Pasaje>
Señor, te ofrezco no mi sangre, que hoy nadie me la pide, ni aun mi sudor, yo hombre del Norte más acostumbrado al invierno que el verano, pero —atramenti vectigal— te ofrezco toda esta tinta extendida en forma de palabras sobre todas estas hojas de papel, te ofrezco mis diplomas de magistrado o mis cuadernos de estudiante, mis registros de contabilidad o mis manuscritos de filólogo, te ofrezco mi aguja de bordadora o mi fusil de soldado, porque todo este trabajo humano, con su alegría silenciosa o su sorda queja, este trabajo del electricista y del profesor, del caminero o del guardabosques, todo este inmenso trabajo no es forzosamente indigno de ti, y puesto que es honrado, Tú eres el que comunica su bondad.

Mi oración, pues, durará tanto como mi trabajo, y aun informará enteramente mi reposo, como el perfume empapa el algodón, y hará de toda mi vida una incesante oblación, un sincero homenaje. — Oportet semper orare.

“No puedo orar siempre”, “No tengo nada que decir”. Excusa vana, error latente. ¿No tienes nada que decir? Pero la oración no es ante todo un discurso, ni es la frase la que honra a Dios, ni la idea rara, ni la palabra escogida, ni la fría corrección de los gramáticos. No es la sintaxis la que rige la oración, y el diccionario resulta inútil para los contemplativos analfabetos. La oración no es ante todo un discurso; es principalmente una espera y una acogida. La espera del que viene al mundo, la espera de la Redención que se cumple y del Reino que se acerca. Y si no tengo nada que decir, tengo mucho que esperar, tengo que esperarlo todo, puesto que me hallo despojado de los únicos bienes verdaderos.

Los discursos me han cansado; todas esas palabras, sonoras y un tantico hipócritas, esas declaraciones forzadas, esas peroratas oratorias y ese tono patético, no puedo soportarlo, oh Dios mío, en mis relaciones contigo. Y aun para expresar mi arrepentimiento, prefiero la sobriedad de nuestros actos de contrición tradicionales al lirismo exagerado de los literatos y poetas; prefiero decirte que me arrepiento de todo corazón por haberte ofendido con mis pecados, y que porque te amo detesto el mal cometido; prefiero esta fórmula sencilla y sin afeites a las exclamaciones patéticas: «¿Quién dará agua a mi cabeza, y a mis ojos una fuente de lágrimas para llorar día y noche?» (Jeremías, IX, 1)

Instrucciones de la tarea> Según el pasaje, ¿qué es principalmente la oración? Responde, por favor, con pocas palabras.

Listado proporcionado>

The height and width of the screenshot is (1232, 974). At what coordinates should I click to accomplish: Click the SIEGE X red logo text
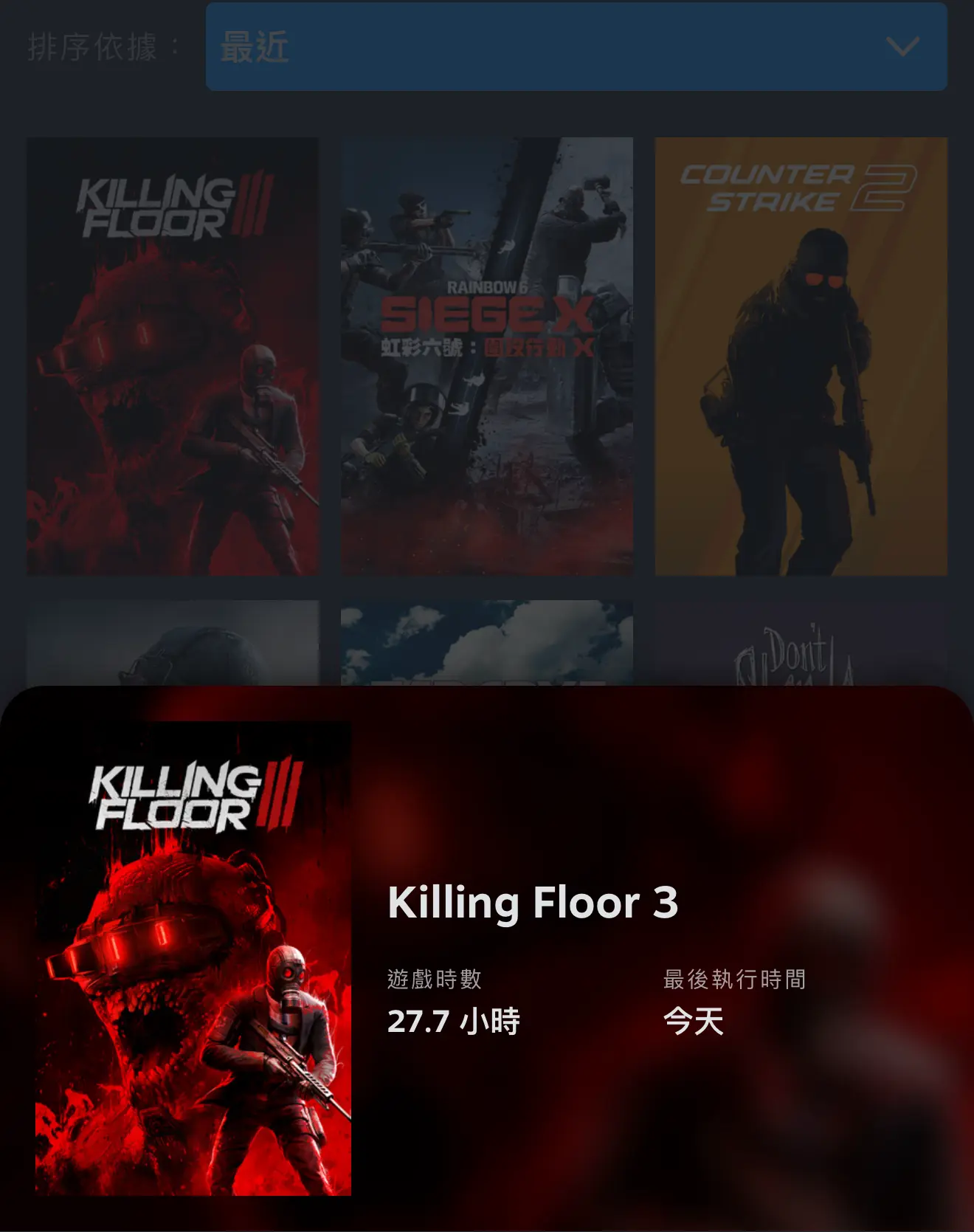(487, 315)
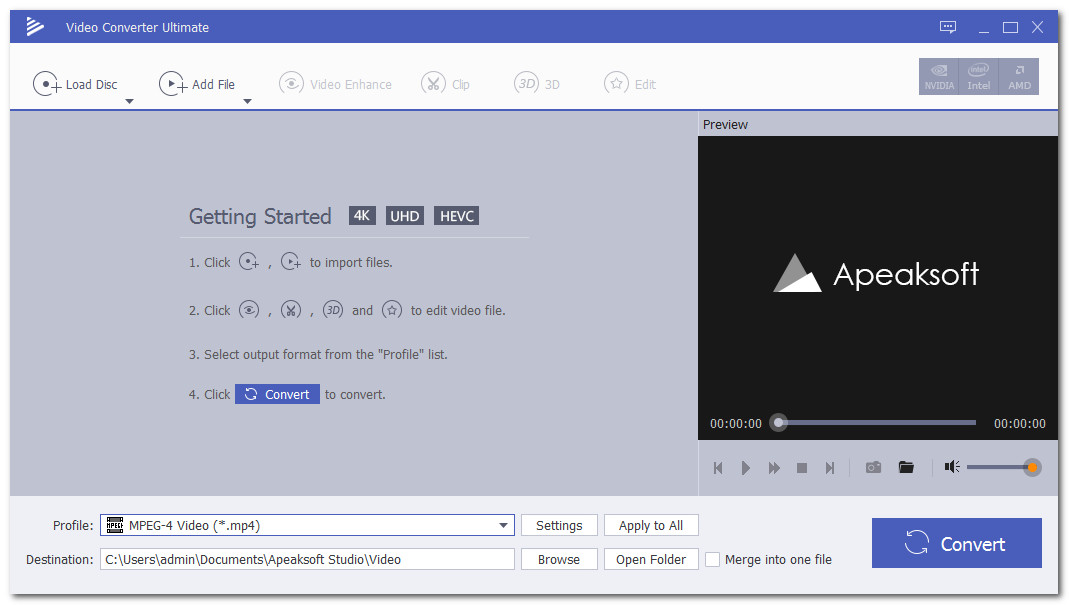Click the play button in preview
The image size is (1069, 605).
pos(745,468)
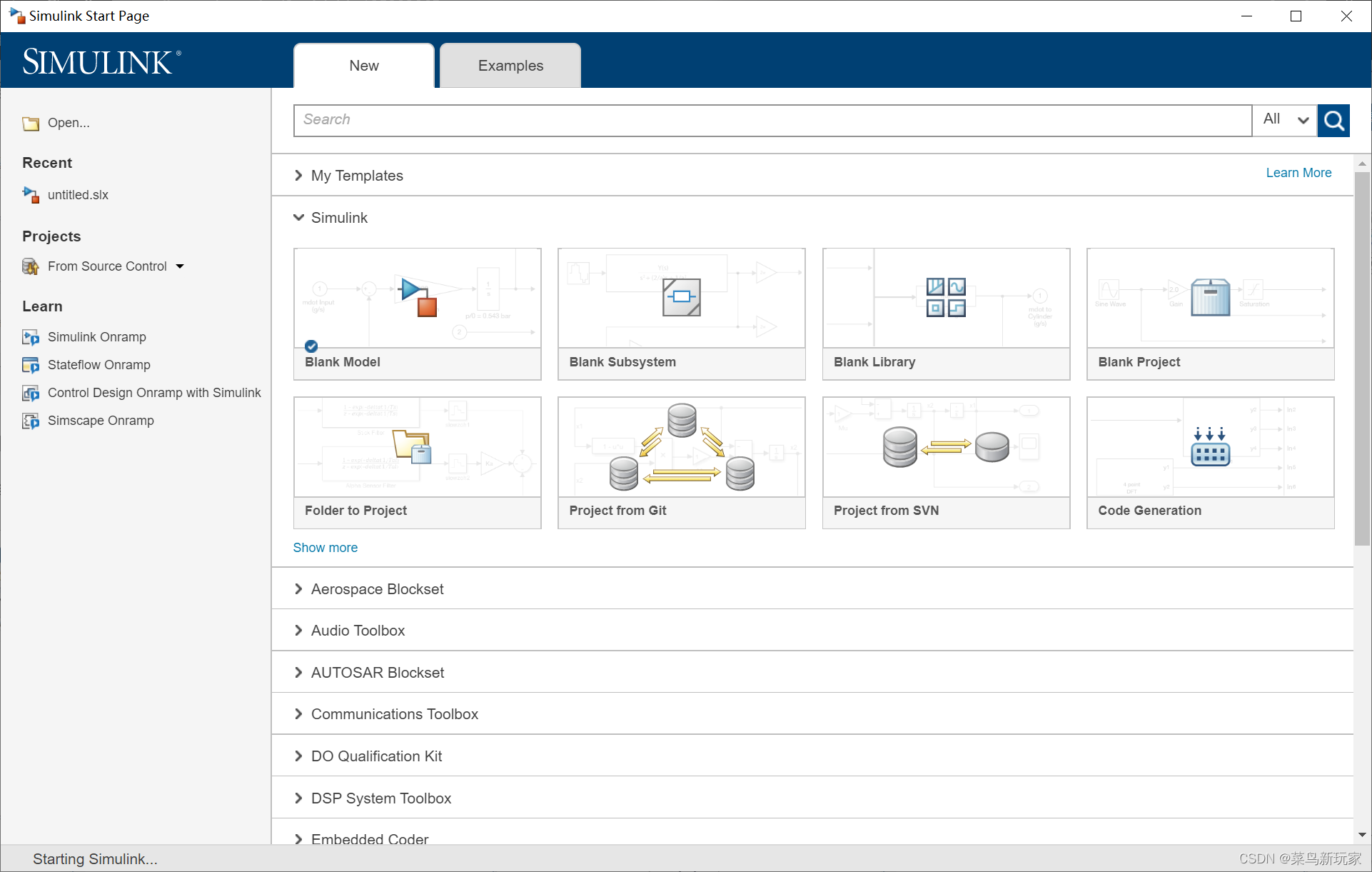Open the All search filter dropdown
Screen dimensions: 1372x872
click(1286, 120)

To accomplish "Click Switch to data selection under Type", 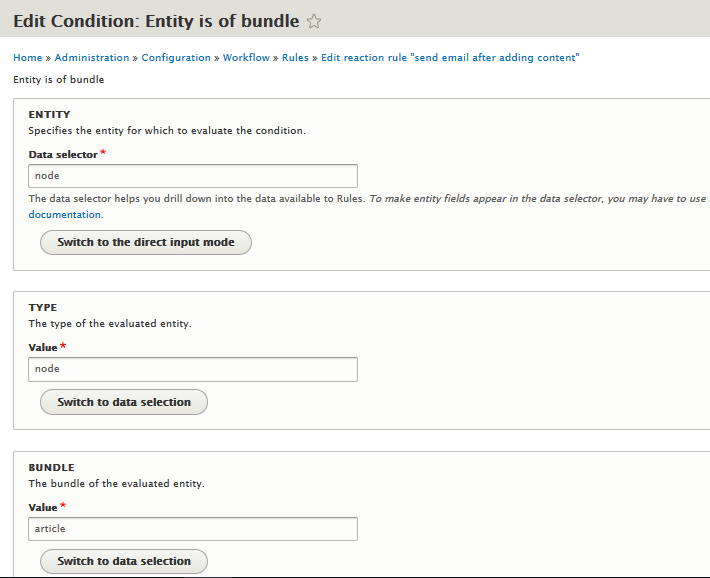I will (124, 402).
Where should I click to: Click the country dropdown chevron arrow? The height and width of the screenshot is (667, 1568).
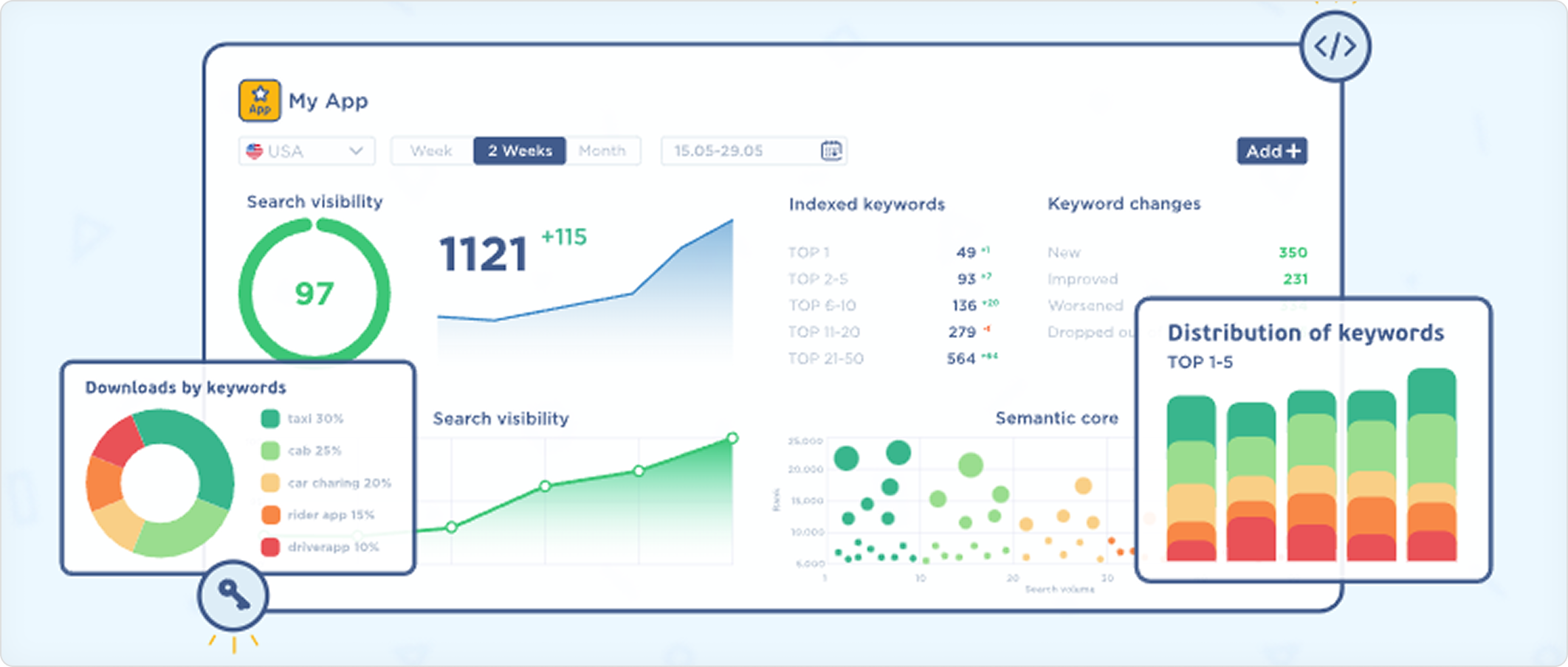[x=356, y=151]
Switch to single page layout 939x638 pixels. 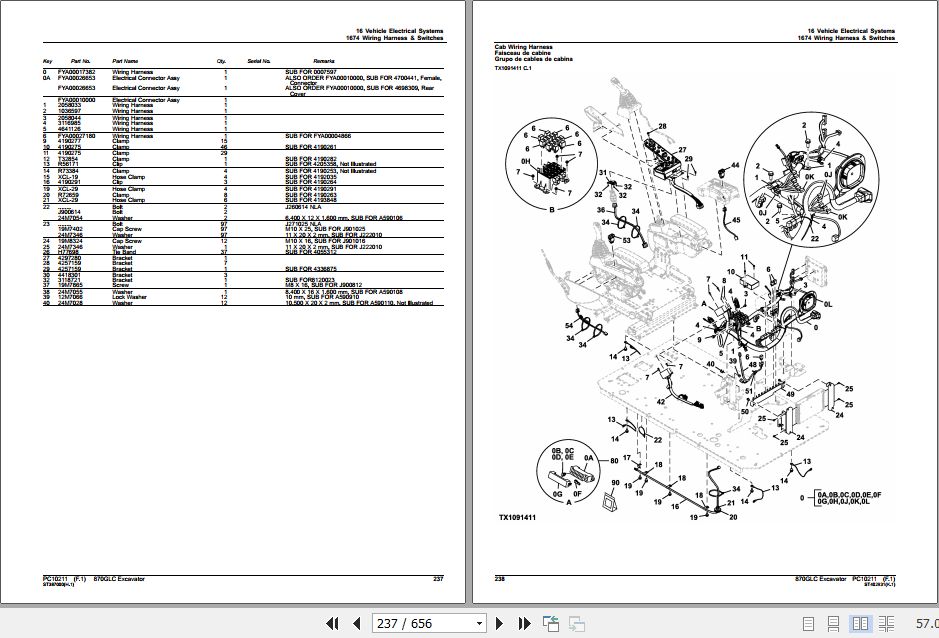(809, 623)
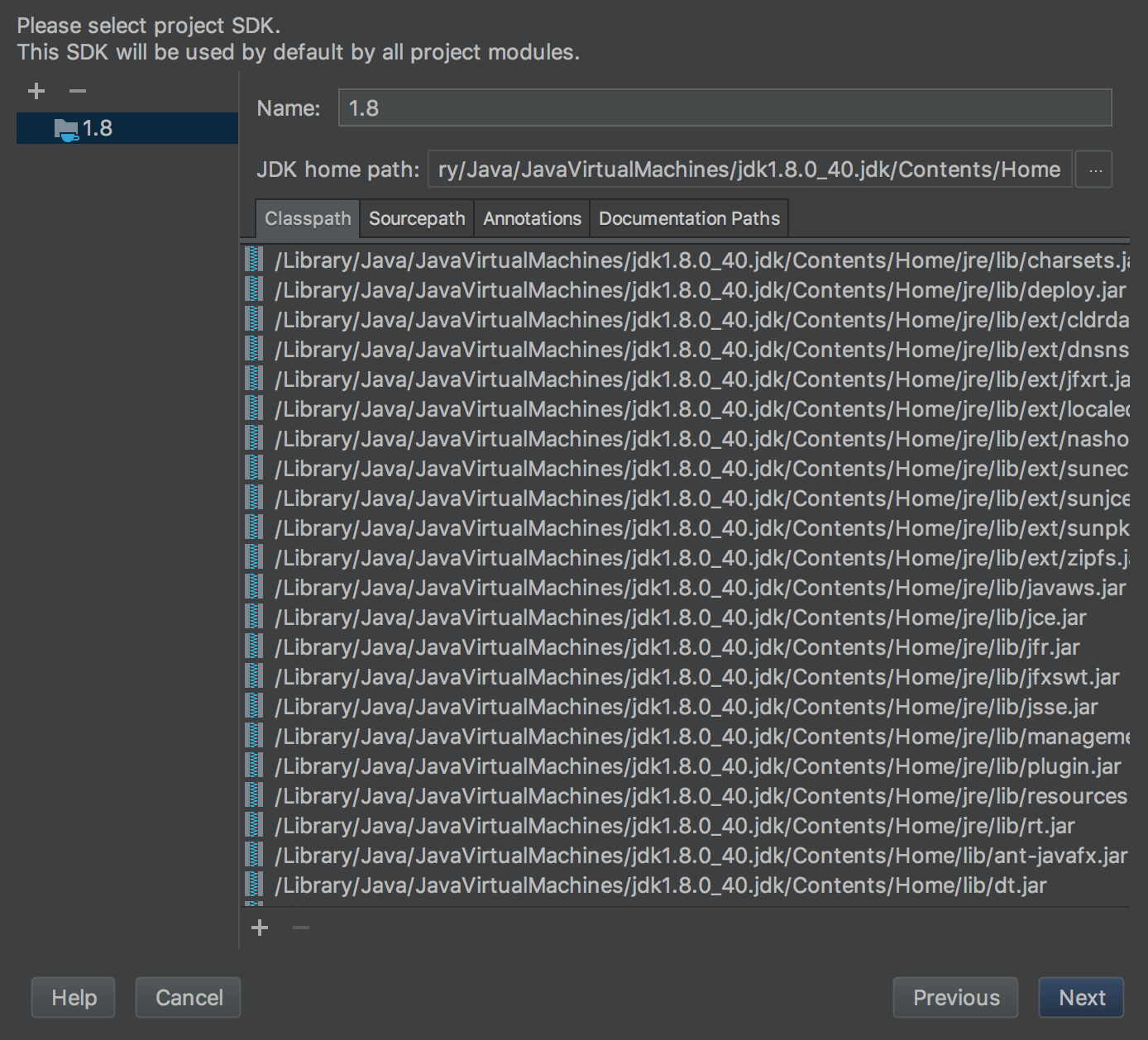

Respuesta esperada> Una espera y una acogida.